Low pollution container hostlers being tested
A project aimed at reducing air pollution using new technology patented by the U.S. Environmental Protection Agency will be tested in trucks used at the Port of New York and New Jersey.
Yard hostlers, trucks that move shipping containers within the container terminal operated at the APM Terminal facility in Elizabeth, N.J., will use EPA’s hydraulic hybrid technology.
The hybrid vehicles will feature a unique hydraulic hybrid power train that can generate, recover, store and reuse braking power with very little air pollution.
EPA is also testing the technology in several UPS vehicles.

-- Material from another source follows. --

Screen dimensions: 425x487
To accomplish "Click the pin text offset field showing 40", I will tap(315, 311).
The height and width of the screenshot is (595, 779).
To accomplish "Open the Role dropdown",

EPA Administrator Stephen L. Johnson was at the port Wednesday to talk about the project, which includes the participation of port equipment maker Kalmar Industries; Parker Hannifin, which makes components for power trains; the Port Authority of New York and New Jersey; and the Port of Rotterdam, with which the New York agency recently signed an agreement to share information about environmental issues.

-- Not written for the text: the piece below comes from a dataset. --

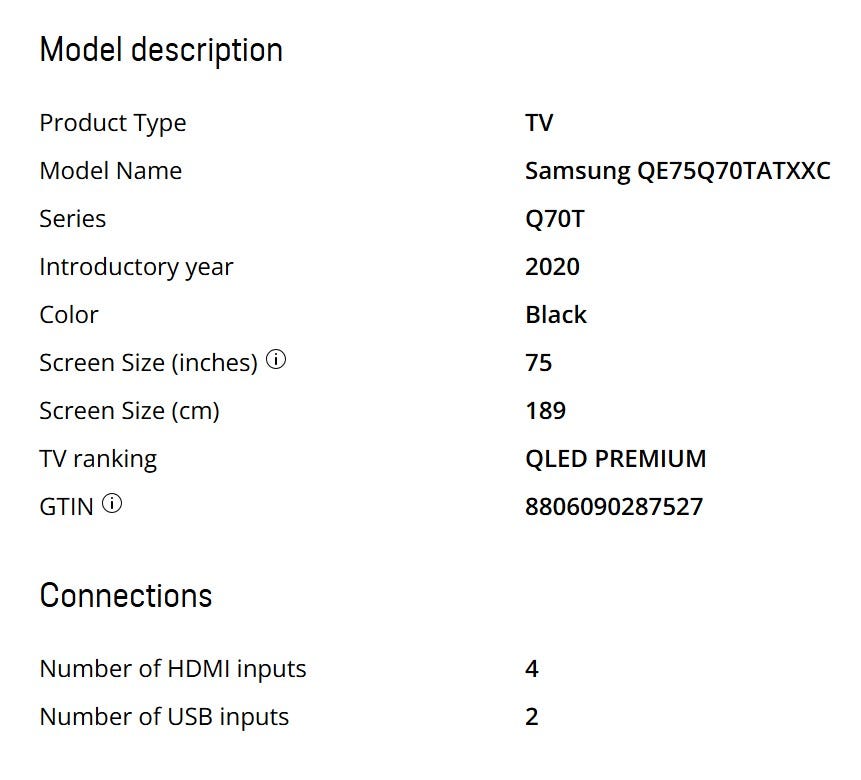Image resolution: width=861 pixels, height=780 pixels.
Task: Click the Black color value
Action: coord(555,315)
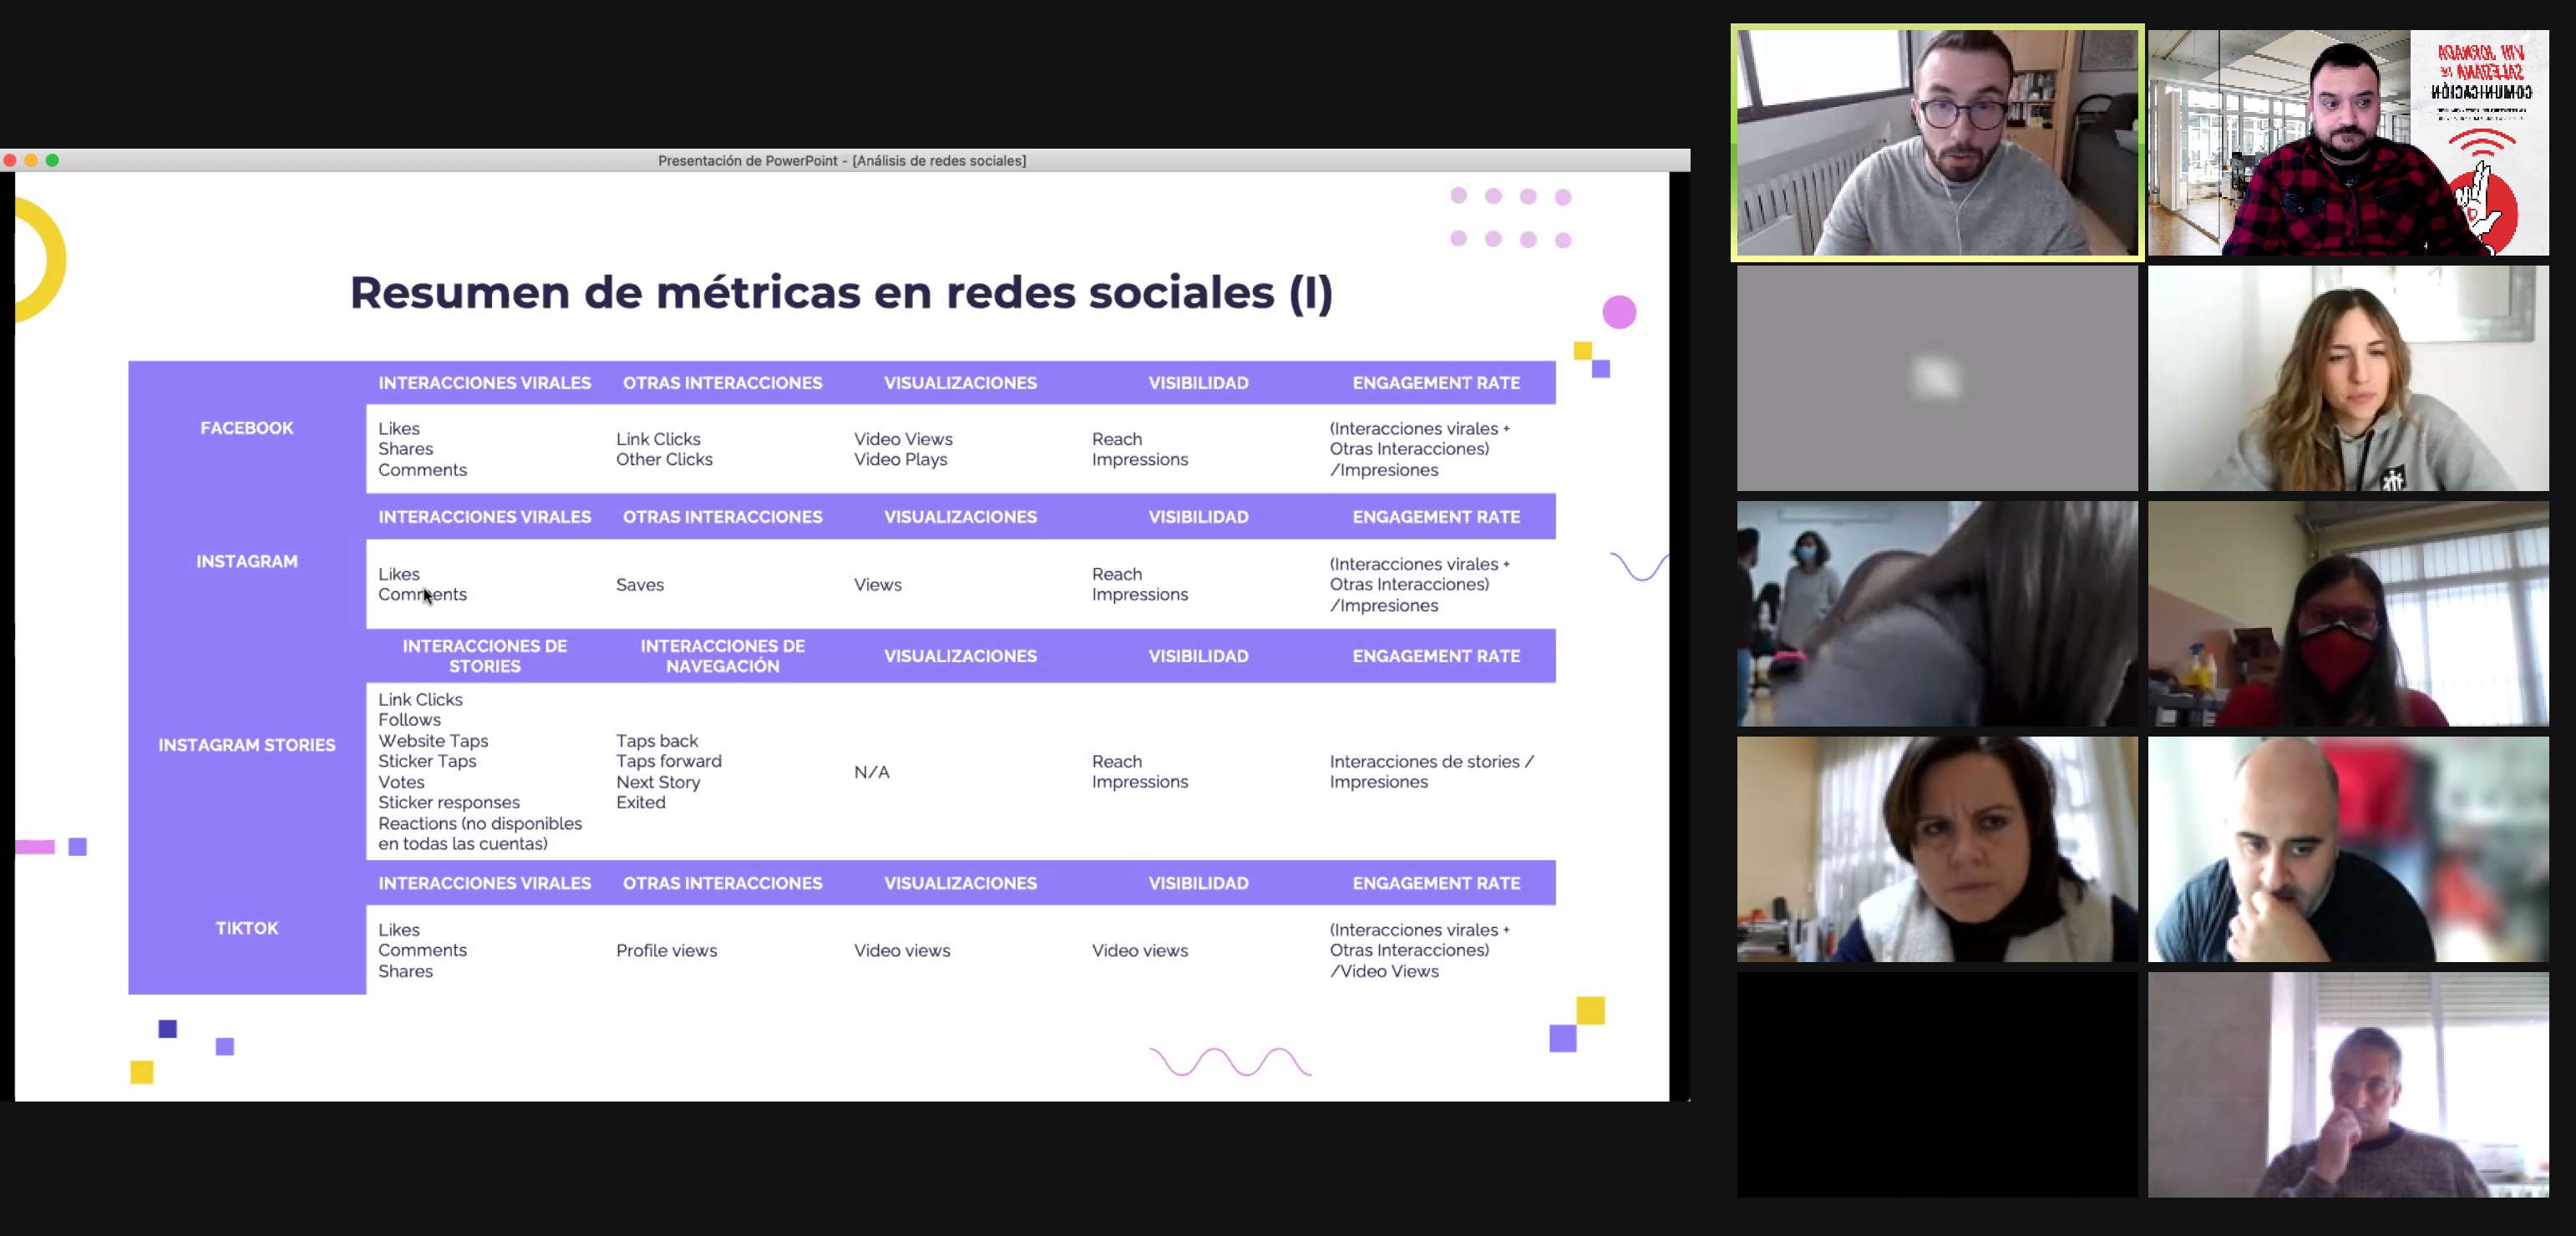Click the first ENGAGEMENT RATE column header

(1435, 383)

“Together, we are moving breakthroughs in hybrid technology from the labs to the docks — improving air quality while saving fuel,” Johnson said. “This technology is good for our environment, good for our economy, and good for our nation’s energy security.”

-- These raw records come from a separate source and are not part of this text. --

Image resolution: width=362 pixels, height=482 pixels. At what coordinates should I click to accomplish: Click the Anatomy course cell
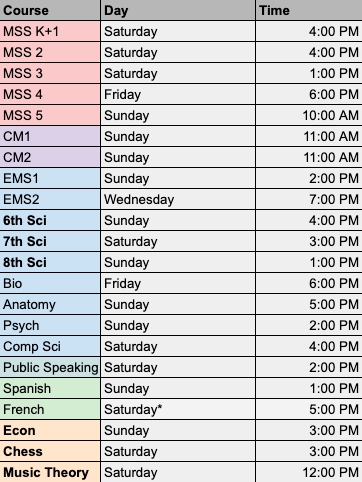50,304
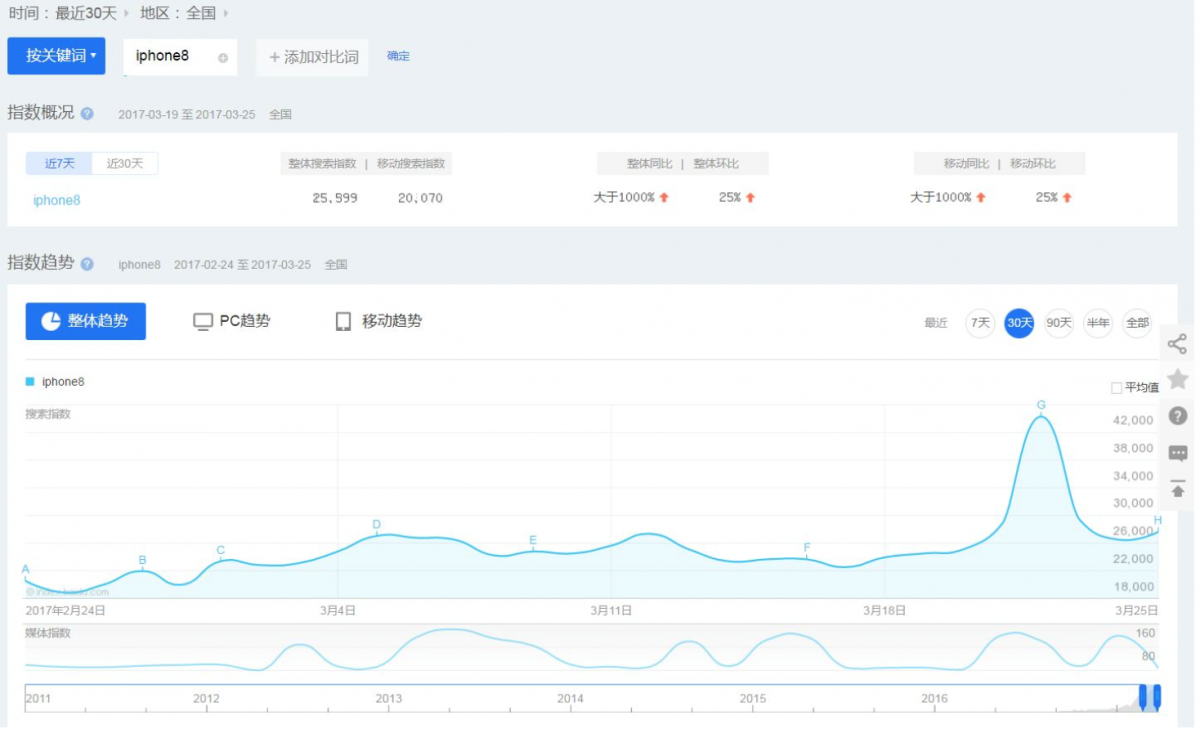Click the 确定 confirm link
Image resolution: width=1200 pixels, height=729 pixels.
click(398, 56)
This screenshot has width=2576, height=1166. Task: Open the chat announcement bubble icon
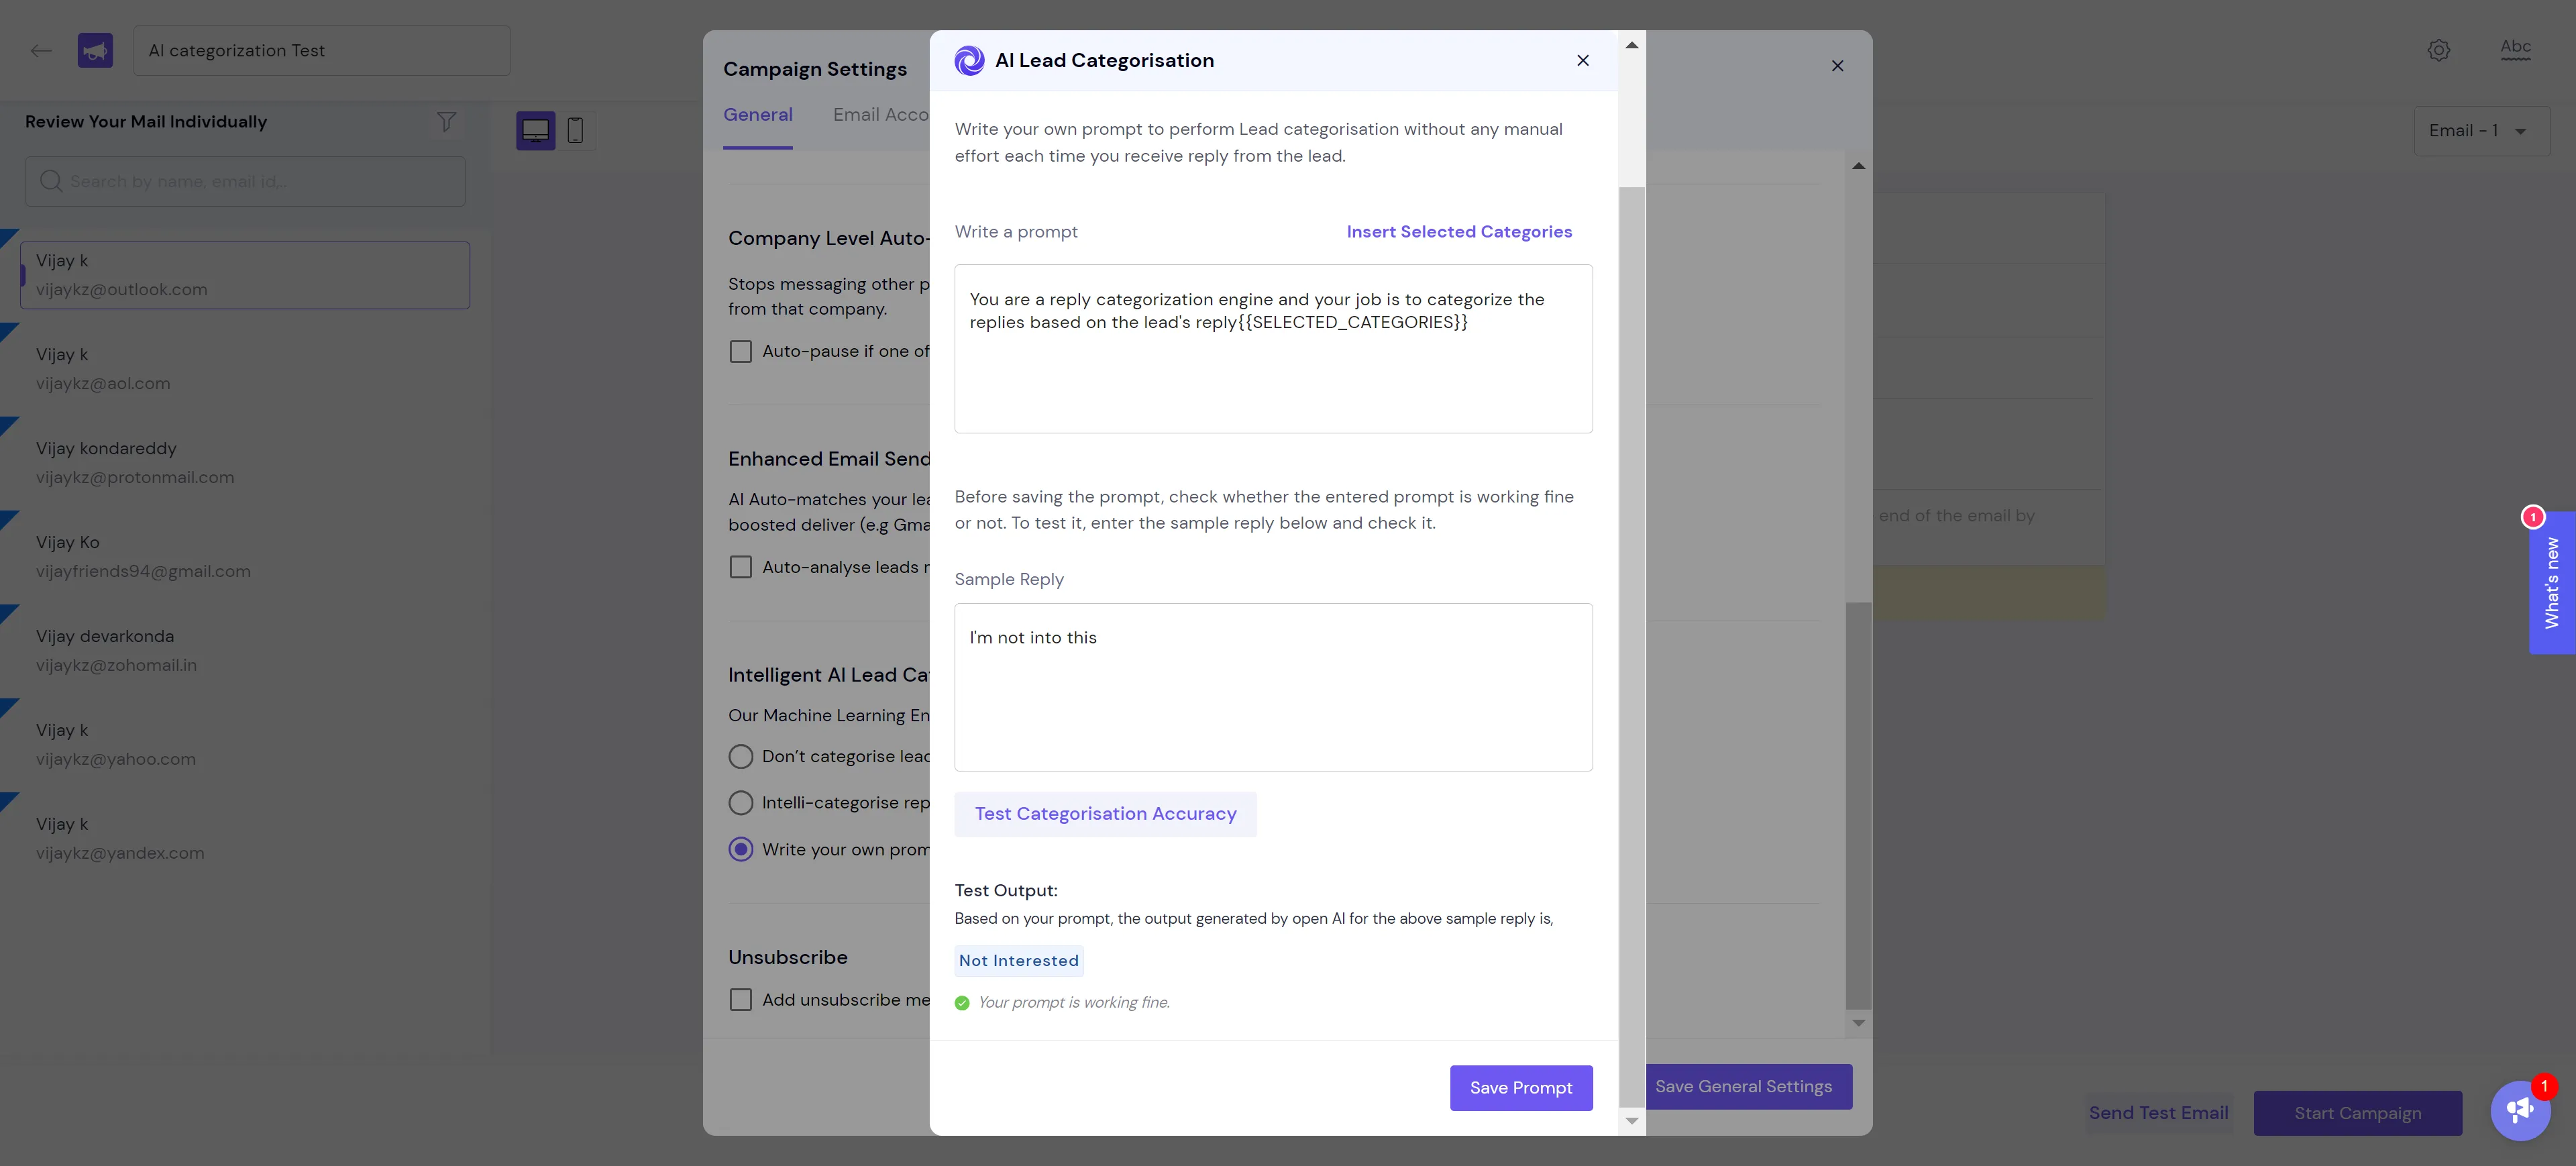[2520, 1110]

Port Authority Port Commerce Director Richard M. Larrabee said the projects and initiatives such as preserving environmentally sensitive land, building new facilities to move more containers in and out of the port by rail, and retrofitting ferries to burn cleaner fuel, seek to “maintain a sustainable port well into the future.”
The hybrid vehicles will use a diesel-hydraulic system that will combine the cleanest available diesel engine technology with components that use hydraulic fluid compression to store energy.
The hostlers will feature hydraulic hybrid power trains, which are unique hydraulic hybrid propulsion systems that provide power to the drive axles.
The EPA said hydraulic tanks are used to store energy, in contrast to the less efficient batteries used in electric hybrid vehicles. Like other hybrid systems, energy saved when applying the brakes is reused to help accelerate the vehicle.
The hydraulic hybrid technology is expected to improve the fuel efficiency of the yard tractor by 50 percent to 60 percent, reduce or eliminate emissions during idling, and decrease brake wear.
Similar technology tested on UPS trucks showed potential savings of 1,000 gallons of fuel per year where most delivery trucks are driven.